Serves readers, pays writers: so far, so good. But there’s another thing about Kindle 2 — its heavily marketed text-to-speech function. Kindle 2 can read books aloud. And Kindle 2 is not paying anyone for audio rights.
True, you can already get software that will read aloud whatever is on your computer. But Kindle 2 is being sold specifically as a new, improved, multimedia version of books — every title is an e-book and an audio book rolled into one. And whereas e-books have yet to win mainstream enthusiasm, audio books are a billion-dollar market, and growing. Audio rights are not generally packaged with e-book rights. They are more valuable than e-book rights. Income from audio books helps not inconsiderably to keep authors, and publishers, afloat.
You may be thinking that no automated read-aloud function can compete with the dulcet resonance of Jim Dale reading “Harry Potter” or of authors, ahem, reading themselves. But the voices of Kindle 2 are quite listenable. There’s even a male version and a female version. (A book by, say, Norman Mailer on Kindle 2 might do a brisk business among people wondering how his prose would sound in measured feminine tones.)
And that sort of technology is improving all the time. I.B.M. has patented a computerized voice that is said to be almost indistinguishable from human ones. This voice is programmed to include “ums,” “ers” and sighs, to cough for attention, even to “shhh” when interrupted. According to Andy Aaron, of I.B.M.’s Thomas J. Watson research group speech team: “These sounds can be incredibly subtle, even unnoticeable, but have a profound psychological effect. It can be extremely reassuring to have a more attentive-sounding voice.”
When I read that quotation, it hit me: Hey, I know Andy Aaron. Years ago, he said he was working on some sort of voice simulation, and asked to work my Southern accent into the mix. I don’t remember whether we got around to that or not, and this new I.B.M. software is designed, at any rate, not for audio books but for computer help lines. So no part of my voice is competing with my own audio books yet. But people who want to keep on doing creative things for a living must be duly vigilant about any new means of transmitting their work.

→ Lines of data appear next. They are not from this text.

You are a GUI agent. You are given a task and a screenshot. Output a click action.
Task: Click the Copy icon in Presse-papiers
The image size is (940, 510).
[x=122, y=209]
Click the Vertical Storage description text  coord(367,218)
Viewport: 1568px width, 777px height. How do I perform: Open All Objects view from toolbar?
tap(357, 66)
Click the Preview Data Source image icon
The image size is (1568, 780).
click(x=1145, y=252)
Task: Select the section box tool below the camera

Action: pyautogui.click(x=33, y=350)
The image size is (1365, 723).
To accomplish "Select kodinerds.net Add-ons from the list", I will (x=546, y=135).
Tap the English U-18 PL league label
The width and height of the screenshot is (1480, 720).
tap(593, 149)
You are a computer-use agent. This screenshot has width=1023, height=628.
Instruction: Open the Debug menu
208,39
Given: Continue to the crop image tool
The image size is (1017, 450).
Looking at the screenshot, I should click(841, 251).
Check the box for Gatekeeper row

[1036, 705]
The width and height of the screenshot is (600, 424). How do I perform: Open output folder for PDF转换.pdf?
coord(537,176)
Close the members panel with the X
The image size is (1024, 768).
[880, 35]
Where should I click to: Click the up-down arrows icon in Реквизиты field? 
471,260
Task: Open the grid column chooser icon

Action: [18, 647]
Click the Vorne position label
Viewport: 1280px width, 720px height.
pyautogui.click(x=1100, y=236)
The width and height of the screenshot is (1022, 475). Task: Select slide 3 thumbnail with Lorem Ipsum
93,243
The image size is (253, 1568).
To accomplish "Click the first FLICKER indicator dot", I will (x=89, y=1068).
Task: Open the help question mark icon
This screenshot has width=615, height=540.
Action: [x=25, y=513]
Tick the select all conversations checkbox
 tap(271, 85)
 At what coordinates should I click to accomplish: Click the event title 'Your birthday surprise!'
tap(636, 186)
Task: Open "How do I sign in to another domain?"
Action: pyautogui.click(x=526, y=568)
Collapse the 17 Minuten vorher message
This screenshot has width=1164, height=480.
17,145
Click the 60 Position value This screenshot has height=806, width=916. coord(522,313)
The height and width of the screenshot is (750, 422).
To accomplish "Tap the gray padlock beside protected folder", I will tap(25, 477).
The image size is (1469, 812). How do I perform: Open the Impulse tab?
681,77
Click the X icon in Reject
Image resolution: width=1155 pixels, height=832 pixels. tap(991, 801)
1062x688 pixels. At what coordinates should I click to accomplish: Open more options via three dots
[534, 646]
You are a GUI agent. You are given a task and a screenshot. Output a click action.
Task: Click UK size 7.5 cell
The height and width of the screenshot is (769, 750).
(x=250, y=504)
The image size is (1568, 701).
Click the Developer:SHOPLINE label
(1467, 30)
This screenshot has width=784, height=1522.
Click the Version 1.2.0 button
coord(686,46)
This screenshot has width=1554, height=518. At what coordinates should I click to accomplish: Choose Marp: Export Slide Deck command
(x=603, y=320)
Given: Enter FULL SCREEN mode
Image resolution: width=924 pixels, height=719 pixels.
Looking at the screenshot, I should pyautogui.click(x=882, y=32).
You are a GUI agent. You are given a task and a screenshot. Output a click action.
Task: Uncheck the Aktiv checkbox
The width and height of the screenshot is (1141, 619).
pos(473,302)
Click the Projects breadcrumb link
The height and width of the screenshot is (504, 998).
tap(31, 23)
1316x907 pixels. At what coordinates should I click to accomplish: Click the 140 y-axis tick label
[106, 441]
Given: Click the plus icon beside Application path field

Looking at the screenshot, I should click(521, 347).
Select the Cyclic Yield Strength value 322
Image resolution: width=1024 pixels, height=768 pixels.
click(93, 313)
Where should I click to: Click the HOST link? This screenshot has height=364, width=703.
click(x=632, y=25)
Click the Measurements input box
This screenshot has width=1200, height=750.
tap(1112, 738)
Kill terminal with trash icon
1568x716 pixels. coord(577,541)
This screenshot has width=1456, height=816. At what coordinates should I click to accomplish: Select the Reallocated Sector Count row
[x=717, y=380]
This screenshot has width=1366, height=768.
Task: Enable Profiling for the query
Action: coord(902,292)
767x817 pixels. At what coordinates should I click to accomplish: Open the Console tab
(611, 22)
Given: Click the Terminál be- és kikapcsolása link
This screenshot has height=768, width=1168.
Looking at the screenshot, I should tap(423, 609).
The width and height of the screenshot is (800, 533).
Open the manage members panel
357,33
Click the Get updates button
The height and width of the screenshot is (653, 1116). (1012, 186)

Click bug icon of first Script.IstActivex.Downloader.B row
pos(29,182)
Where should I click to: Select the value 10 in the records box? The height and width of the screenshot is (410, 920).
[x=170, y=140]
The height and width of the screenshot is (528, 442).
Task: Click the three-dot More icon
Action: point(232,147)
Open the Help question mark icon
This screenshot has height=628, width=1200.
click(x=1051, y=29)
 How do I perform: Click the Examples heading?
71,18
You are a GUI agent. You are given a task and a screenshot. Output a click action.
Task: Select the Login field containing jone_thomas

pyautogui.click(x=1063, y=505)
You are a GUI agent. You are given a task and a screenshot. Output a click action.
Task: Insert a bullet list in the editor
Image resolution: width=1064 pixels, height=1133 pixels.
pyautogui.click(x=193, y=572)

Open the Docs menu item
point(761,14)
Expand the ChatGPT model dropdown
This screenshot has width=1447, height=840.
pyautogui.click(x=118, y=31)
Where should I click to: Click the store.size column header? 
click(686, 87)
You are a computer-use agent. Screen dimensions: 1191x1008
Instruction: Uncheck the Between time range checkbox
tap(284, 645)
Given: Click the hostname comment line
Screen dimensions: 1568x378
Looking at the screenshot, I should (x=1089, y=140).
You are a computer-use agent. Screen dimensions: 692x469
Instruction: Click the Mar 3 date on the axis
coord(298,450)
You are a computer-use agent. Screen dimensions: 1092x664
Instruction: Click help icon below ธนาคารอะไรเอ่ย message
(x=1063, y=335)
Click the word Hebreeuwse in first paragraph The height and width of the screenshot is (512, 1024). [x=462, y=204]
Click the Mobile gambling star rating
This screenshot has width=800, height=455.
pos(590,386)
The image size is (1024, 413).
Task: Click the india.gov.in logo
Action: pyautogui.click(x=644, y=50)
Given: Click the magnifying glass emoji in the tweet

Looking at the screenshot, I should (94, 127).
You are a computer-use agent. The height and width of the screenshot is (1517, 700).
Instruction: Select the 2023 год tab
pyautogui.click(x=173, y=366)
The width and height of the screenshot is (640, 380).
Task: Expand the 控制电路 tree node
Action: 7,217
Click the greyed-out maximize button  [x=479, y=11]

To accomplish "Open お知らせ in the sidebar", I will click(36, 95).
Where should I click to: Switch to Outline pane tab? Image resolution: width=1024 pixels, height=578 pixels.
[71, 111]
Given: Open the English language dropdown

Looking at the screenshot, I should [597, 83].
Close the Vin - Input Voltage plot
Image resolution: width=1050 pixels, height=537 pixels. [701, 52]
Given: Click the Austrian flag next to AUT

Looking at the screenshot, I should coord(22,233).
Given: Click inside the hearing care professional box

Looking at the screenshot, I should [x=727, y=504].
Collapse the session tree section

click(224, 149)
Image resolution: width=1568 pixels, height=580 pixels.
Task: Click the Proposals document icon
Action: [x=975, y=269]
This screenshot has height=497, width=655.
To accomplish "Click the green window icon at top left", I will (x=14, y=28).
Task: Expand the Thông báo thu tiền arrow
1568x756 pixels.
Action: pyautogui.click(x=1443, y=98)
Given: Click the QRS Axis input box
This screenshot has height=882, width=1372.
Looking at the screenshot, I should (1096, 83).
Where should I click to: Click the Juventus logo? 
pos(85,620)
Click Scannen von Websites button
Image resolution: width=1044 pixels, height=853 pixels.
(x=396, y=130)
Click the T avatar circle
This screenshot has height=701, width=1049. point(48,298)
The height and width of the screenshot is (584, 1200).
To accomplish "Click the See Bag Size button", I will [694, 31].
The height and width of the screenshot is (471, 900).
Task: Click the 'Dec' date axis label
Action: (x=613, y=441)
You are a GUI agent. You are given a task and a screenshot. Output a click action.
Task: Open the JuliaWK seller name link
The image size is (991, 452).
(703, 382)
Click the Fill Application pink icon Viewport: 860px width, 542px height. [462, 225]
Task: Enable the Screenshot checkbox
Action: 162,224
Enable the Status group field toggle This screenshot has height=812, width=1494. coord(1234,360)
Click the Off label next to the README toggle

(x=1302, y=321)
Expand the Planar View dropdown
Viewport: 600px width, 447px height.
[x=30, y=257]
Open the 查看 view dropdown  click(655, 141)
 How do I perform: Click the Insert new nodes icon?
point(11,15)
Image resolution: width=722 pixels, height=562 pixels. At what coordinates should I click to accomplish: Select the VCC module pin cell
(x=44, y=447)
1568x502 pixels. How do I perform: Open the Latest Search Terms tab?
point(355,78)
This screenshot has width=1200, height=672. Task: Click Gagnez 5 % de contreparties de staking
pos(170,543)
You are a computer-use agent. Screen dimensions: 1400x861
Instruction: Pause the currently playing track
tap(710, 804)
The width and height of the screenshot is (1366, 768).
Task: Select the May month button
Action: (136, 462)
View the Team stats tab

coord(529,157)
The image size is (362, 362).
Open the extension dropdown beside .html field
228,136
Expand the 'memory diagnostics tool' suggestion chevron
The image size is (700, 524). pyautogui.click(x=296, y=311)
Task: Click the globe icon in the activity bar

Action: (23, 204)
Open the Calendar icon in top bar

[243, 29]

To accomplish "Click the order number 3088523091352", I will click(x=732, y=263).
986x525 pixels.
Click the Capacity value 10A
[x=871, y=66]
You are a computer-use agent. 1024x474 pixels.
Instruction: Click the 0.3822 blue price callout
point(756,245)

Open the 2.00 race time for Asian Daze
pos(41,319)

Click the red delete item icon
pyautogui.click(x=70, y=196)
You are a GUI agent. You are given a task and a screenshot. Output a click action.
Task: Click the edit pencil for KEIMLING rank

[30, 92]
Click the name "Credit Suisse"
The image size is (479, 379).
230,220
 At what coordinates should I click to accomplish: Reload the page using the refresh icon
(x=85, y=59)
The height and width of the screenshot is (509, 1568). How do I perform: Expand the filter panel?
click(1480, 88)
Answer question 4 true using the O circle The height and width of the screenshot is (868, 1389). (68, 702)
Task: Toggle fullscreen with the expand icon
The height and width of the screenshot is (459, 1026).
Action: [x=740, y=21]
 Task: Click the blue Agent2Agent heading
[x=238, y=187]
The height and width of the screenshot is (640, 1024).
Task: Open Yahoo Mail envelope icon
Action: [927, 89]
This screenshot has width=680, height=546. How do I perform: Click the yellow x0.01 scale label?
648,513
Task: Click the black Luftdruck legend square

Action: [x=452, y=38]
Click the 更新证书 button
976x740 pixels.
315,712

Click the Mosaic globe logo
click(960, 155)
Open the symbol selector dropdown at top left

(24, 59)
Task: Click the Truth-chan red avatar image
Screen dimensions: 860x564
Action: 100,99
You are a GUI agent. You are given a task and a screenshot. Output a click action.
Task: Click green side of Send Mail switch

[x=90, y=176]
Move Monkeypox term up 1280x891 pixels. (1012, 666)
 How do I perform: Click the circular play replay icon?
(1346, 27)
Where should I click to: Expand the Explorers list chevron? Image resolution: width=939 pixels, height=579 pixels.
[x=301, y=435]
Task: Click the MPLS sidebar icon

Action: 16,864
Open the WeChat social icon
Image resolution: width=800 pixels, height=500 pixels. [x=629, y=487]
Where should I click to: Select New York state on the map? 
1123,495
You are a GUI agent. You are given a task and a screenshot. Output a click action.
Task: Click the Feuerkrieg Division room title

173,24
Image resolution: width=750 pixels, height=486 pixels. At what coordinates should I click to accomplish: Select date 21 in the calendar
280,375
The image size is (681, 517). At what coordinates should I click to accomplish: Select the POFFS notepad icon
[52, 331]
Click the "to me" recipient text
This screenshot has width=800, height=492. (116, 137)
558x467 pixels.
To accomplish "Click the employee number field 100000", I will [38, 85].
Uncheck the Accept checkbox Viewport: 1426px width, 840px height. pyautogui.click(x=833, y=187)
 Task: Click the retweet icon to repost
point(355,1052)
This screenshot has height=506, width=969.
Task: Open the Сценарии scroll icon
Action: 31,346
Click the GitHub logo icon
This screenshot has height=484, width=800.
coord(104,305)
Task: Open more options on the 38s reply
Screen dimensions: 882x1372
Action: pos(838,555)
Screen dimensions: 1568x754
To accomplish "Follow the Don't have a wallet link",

What the guild is asserting is that authors have a right to a fair share of the value that audio adds to Kindle 2’s version of books. For this, the guild is being assailed. On the National Federation of the Blind’s Web site, the guild is accused of arguing that it is illegal for blind people to use “readers, either human or machine, to access books that are not available in alternative formats like Braille or audio.”
In fact, publishers, authors and American copyright laws have long provided for free audio availability to the blind and the guild is all for technologies that expand that availability. (The federation, though, points out that blind readers can’t independently use the Kindle 2’s visual, on-screen controls.) But that doesn’t mean Amazon should be able, without copyright-holders’ participation, to pass that service on to everyone.
The guild is also accused of wanting to profiteer off family bedtime rituals. A lawyer at the Electronic Frontier Foundation sarcastically warned that “parents everywhere should be on the lookout for legal papers haling them into court for reading to their kids.”
For the record: no, the Authors Guild does not expect royalties from anybody doing non-commercial performances of “Goodnight Moon.” If parents want to send their children off to bed with the voice of Kindle 2, however, it’s another matter.
Roy Blount Jr. is the author, most recently, of “Alphabet Juice.”